So, I guess what I’m trying to say is that our sport evolves and we evolve through our participation in it. This is something that is reflected across the stories in our spring edition. Keith Bell takes us through climbing history with his reflections on the Warrumbungles, with first ascents protected by pitons, when a grade 17, pioneered in 1962, was the hardest route in Australia. Then Ben Cossey gives us a reminder of how much has changed in just a few decades with his first ascent of Light Weight Baby, grade 34–now Arapiles’ hardest climb.
Elise Marcianti explores how leaning into fear and instability on a highline, rather than fighting against it, helped her to stop fighting complex emotions on solid ground too. Letting it flow through her helped keep physical and mental balance. We also get behind the scenes of the 2024 Climbing Film Tour, chatting to Australian and NZ filmmakers whose offerings all explore the human element and how we evolve in our sport, in one way or another.

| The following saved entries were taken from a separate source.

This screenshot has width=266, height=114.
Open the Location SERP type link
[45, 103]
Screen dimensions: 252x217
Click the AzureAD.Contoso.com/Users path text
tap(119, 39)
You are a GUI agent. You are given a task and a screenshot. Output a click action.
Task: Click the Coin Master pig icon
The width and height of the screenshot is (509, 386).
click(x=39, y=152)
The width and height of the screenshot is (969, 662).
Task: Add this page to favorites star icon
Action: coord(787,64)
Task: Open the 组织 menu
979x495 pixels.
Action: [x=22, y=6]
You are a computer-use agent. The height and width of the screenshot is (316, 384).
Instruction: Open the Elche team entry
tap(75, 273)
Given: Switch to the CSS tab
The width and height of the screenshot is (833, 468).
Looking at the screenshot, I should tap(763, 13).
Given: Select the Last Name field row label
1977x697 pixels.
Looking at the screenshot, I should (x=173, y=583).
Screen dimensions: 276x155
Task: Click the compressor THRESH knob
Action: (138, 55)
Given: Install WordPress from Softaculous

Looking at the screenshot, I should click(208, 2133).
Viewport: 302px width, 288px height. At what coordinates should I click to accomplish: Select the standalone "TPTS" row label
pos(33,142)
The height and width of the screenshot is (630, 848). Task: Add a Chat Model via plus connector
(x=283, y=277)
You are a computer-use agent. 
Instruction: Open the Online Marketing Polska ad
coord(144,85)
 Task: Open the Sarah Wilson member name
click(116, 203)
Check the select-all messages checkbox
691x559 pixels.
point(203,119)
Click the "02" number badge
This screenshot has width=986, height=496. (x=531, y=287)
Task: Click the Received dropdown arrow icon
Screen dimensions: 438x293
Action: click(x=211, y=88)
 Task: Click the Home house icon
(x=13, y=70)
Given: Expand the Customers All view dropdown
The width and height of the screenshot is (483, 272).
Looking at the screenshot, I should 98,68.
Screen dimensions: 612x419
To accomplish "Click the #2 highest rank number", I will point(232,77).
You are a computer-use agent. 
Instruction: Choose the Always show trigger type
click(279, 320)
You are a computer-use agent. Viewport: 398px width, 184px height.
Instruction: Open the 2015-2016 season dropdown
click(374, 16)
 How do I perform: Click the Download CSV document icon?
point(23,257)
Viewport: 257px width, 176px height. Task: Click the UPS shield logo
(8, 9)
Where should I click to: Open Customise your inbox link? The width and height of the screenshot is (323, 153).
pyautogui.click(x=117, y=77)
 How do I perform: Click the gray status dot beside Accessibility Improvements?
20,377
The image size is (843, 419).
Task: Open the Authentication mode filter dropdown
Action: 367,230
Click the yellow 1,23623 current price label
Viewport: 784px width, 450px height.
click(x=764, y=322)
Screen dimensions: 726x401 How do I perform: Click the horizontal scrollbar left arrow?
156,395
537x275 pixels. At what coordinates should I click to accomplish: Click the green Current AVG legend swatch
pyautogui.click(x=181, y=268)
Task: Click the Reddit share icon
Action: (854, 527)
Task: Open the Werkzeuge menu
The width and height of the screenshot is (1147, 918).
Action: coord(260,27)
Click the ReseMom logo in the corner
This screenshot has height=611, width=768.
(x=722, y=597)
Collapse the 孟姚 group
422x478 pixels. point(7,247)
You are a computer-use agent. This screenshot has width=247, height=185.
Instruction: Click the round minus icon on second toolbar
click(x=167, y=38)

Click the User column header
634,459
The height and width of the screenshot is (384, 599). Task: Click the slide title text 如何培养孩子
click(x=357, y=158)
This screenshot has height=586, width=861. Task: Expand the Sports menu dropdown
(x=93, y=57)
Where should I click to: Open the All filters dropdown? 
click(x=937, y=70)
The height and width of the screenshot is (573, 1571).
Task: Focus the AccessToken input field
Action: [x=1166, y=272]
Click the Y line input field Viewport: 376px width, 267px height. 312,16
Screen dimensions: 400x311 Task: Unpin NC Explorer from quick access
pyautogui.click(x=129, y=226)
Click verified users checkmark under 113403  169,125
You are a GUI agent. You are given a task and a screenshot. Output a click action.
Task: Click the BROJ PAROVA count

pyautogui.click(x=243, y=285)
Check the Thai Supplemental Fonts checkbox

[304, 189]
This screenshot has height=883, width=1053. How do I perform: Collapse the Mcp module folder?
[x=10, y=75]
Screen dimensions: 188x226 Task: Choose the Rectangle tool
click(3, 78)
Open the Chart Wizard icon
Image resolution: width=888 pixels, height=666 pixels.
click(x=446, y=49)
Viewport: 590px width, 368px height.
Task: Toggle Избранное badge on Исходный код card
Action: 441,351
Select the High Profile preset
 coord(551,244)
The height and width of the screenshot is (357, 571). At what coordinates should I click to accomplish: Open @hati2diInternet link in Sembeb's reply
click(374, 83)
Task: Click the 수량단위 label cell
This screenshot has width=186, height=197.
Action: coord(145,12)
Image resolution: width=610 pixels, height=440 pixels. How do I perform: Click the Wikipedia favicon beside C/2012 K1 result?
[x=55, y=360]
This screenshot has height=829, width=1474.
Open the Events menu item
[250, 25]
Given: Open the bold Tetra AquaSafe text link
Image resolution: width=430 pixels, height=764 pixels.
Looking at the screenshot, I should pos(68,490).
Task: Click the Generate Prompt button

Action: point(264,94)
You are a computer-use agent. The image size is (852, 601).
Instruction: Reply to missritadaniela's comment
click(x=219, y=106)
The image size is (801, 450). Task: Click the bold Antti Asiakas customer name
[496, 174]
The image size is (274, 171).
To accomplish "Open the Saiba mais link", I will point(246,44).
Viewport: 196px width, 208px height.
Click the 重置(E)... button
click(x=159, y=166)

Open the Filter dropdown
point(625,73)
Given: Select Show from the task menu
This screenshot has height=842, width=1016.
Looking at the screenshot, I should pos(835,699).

Taking up climbing in his 50s, Ian Elliot sends a 28 before his 70th birthday; Sefton regains mobility with a ceramic hip replacement and discovers he can climb better than ever before; and Christian McEwen takes up on a visually stunning climb up an epic route—but one that at grade 14, as he explains, is achievable for most climbers despite how it looks.
Read on… and contemplate what the future might bring, for climbing and for you.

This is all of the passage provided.